Latin America’s vulnerability to external shocks is greater today than before the 2008 financial crisis because governments have increased spending and companies have taken on more foreign debt to fuel growth, the Inter-American Development Bank said.

“History teaches that exits from extremely low U.S. interest rates may be smooth or bumpy,” the IDB said in a report released Sunday at its annual meeting in Costa do Sauipe, Brazil. “Changes to the expected path of short-term U.S. interest rates could affect capital inflows that have strong and persistent effects on growth in some countries.”

Assuming the U.S. tapering is implemented without surprises, economic growth in Latin America will be 3 percent in 2014 and 3.3 percent in 2015, the IDB said. That is close to the fastest pace the region can grow without stoking inflation, the bank said.

The outlook could be jeopardized by an accelerated unwinding of monetary stimulus in the U.S. and a protracted slowdown in China, according to the report. Efforts to boost growth through increased spending have led to a further deterioration of public finances in 2013, the bank said.

“There is less space now to respond if there is a negative shock,” IDB economist Andrew Powell, who coordinated the study, said in an interview by phone from Washington.

Higher Debts

Countries in the region on average saw their budget balance deteriorate by 3 percentage points of gross domestic product from before the 2008 crisis. This helped drive debt ratios to 42 percent of gross domestic product from 36 percent of GDP in 2008.

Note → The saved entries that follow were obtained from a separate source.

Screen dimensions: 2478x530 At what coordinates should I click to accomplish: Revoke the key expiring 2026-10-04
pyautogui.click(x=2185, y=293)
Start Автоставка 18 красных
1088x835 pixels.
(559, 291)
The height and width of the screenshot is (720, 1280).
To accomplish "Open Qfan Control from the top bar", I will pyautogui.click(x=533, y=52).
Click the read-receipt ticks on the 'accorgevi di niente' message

Brazil’s credit rating was cut by Standard & Poor’s on March 24 to BBB-, the agency’s lowest investment-grade rating, from BBB. Sluggish economic growth and an expansionary fiscal policy are fueling an increase in the country’s debt levels, S&P said.

Only three of 21 countries improved their primary budget balances in 2013: Uruguay, Honduras and Nicaragua, the IDB said.

After expanding at twice the speed of the 1980s for the last decade, economies in Latin America last year expanded 2.4 percent, according to data compiled by Bloomberg. That was the slowest pace since 2009, as policy makers struggled to find new engines of growth amid waning commodity prices and stuttering global demand.

Countries relying on metals are more vulnerable to a Chinese slowdown than food exporters, Jose Juan Ruiz, IDB chief economist, said Sunday.

Southern Cone

“Economies, if they want to sustain high growth, they have to grow by investing more and this will be much harder,” the International Monetary Fund’s Western Hemisphere Director Alejandro Werner, said Saturday at an event on the sidelines of the IDB meeting. “We are seeing a slowdown in the rate of growth in Latin America, especially the southern cone, that will have a semi-permanent nature in the next few years.”

The region will grow at a slower pace than global average in coming years, Ruiz said.

“That is not enough to meet expectations and social challenges,” he said.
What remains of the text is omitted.